[TEXT BLOCK]
________

There’s been a lot of conversation and positive remarks about the upcoming God or the Girl program on A & E, a "reality" show which follows four potential seminarians as they discern.

Matt Abbot writes that despite the goofy title, he liked it.

Pia di Solenni agrees:

The series, which airs on Easter Sunday, follows four twenty-somethings, Mike, Steve, Joe, and Dan. The men don’t know each other and live in different parts of the United States. They also come from different backgrounds and have very different lives, although all appear to have grown up in Catholic families — long recognized by the Church as the seedbed of vocations, including clerical and religious.

Perhaps the most refreshing thing about the five-part series is the normalcy. And, although the producers themselves are not Catholic, they are able to tell the stories of these four without imposing an outside agenda or editing for ratings. In fact, this could be the first mainstream media production that shows people praying outside an abortion clinic as sincere and normal, not misplaced inmates of a mental institution.

________

[WORK TASK] Decide whether each statement agrees with the text about the God or the Girl series, answering yes or no and quoting the words of the text that settle it: (a) The four men in the series already know one another. (b) The producers of the series are Catholic. (c) The series airs on Easter Sunday. The data that comes next is separate material, unrelated to the text about the God or the Girl series.

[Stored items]
________

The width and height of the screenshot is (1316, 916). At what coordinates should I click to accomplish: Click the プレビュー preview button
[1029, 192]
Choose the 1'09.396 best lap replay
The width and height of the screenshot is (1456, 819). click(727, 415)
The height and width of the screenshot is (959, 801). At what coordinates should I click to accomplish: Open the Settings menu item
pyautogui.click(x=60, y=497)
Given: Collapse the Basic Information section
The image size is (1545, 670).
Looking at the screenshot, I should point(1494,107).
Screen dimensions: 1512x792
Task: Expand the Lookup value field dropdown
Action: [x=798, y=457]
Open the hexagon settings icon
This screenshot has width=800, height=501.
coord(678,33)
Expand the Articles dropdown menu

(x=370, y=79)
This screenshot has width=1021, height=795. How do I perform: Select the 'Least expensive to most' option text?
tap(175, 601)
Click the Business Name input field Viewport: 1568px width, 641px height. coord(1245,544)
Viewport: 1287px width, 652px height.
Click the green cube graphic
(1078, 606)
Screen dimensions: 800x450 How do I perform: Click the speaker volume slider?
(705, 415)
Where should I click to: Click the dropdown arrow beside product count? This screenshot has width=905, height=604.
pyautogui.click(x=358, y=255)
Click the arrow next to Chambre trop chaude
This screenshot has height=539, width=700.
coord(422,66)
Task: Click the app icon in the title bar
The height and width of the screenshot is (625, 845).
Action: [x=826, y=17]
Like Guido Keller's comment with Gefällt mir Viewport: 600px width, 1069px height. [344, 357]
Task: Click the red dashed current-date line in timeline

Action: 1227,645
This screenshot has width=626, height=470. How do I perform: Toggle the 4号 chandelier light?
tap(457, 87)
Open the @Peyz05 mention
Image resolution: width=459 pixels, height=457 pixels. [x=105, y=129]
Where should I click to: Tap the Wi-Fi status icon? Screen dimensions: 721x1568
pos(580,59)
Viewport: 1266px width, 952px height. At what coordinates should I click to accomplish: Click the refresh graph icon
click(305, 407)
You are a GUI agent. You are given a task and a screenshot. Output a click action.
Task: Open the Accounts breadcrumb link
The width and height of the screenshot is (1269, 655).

________

[RESPONSE TO THE EXERCISE]
(a) No: "The men don’t know each other"
(b) No: "the producers themselves are not Catholic"
(c) Yes: "The series, which airs on Easter Sunday"